FTSE climbs despite lower than expected NFP

The FTSE 100 is up 55 points, and looks to close around the 6750 level, as a shockingly low non-farm payrolls figure does not prove enough to offset the decline in the unemployment rate.

US data confuses UK markets

Both the non-farms and unemployment figures seem too far off estimates to be an accurate gauge of the US labour market, but traders don’t know which one to write off. Investors are beginning to wonder whether the Federal Reserve began reducing its stimulus package a little on the early side. 

A rebound in the metals markets has ensured that mineral stocks are in demand, which has kept the FTSE 100 a cut above its European counterparts. 

NFP hits Dow

In the US the Dow Jones is off 50 points at 16,395 as the non-farm payrolls figure proved to be a swing and a miss. The participation rate is a major factor when measuring the rate of unemployment – such a low participation rate has taken the shine off the unexpected drop in unemployment.

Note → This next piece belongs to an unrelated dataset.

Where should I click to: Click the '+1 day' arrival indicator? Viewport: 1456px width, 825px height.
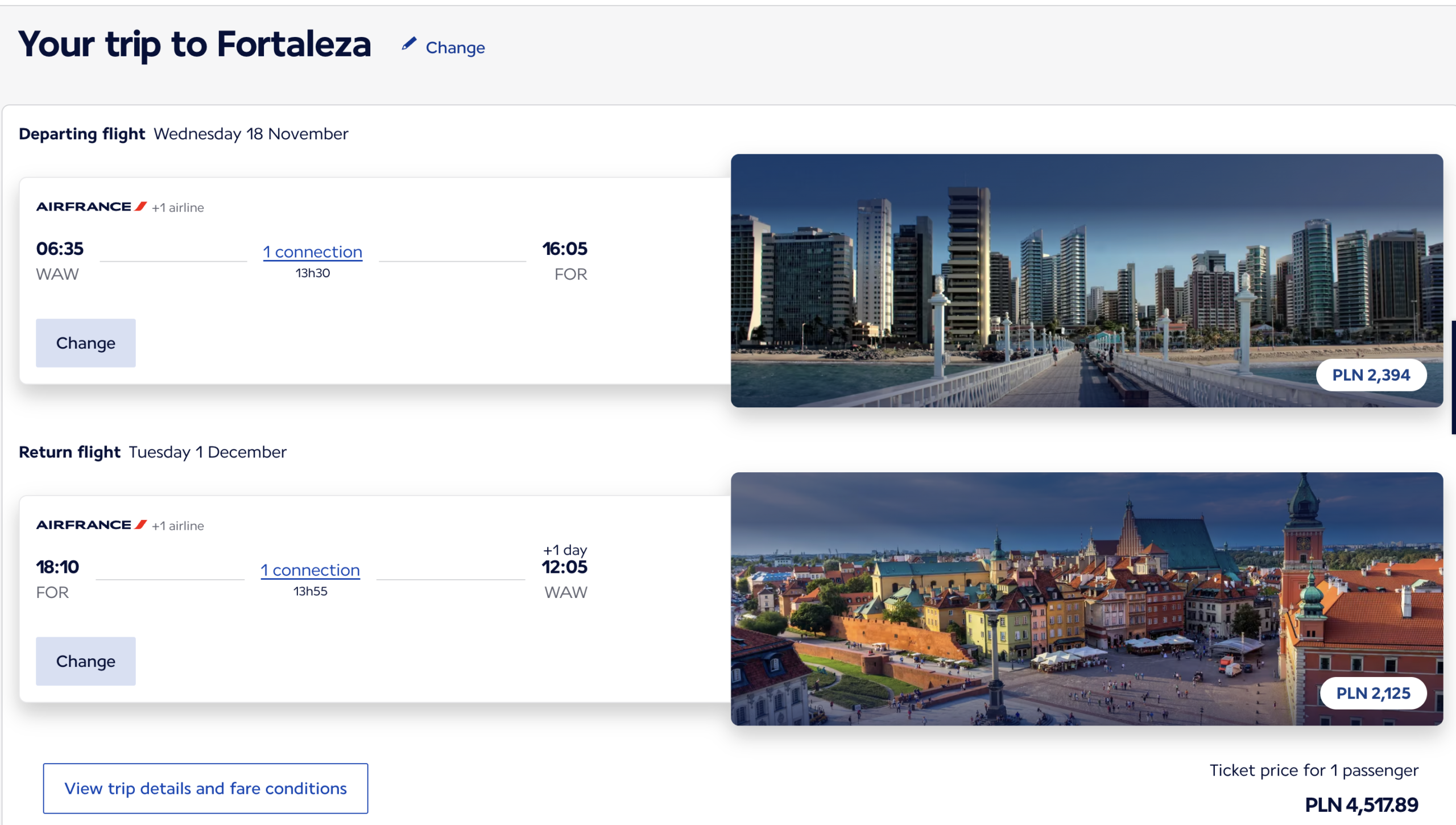(x=565, y=550)
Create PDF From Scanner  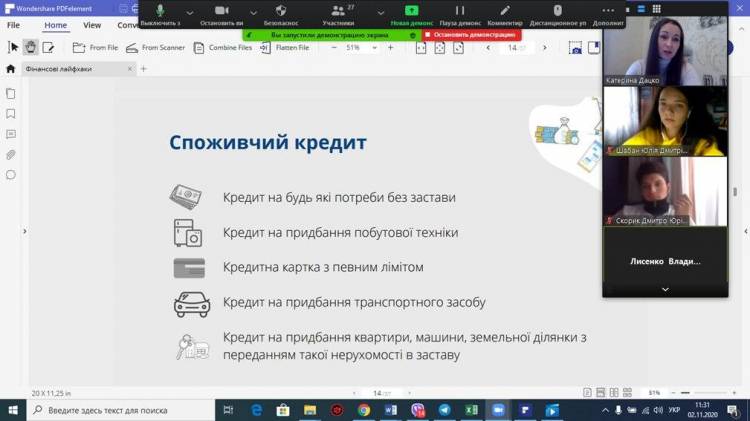(155, 47)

Now that the dust is settling investors are viewing the jobs numbers for what they are; weak. Quantitative easing may be proving to be less effective, but we are a long way from the next round of tapering.

Metals see boost

The metals market welcomed the worse-than-expected jobs data, as the US dollar is likely to be soft on the back of the non-farms figure.

Dollar soft

The US dollar lost ground along with most major currencies, as the disappointing jobs data will ensure the printing press will be kept on.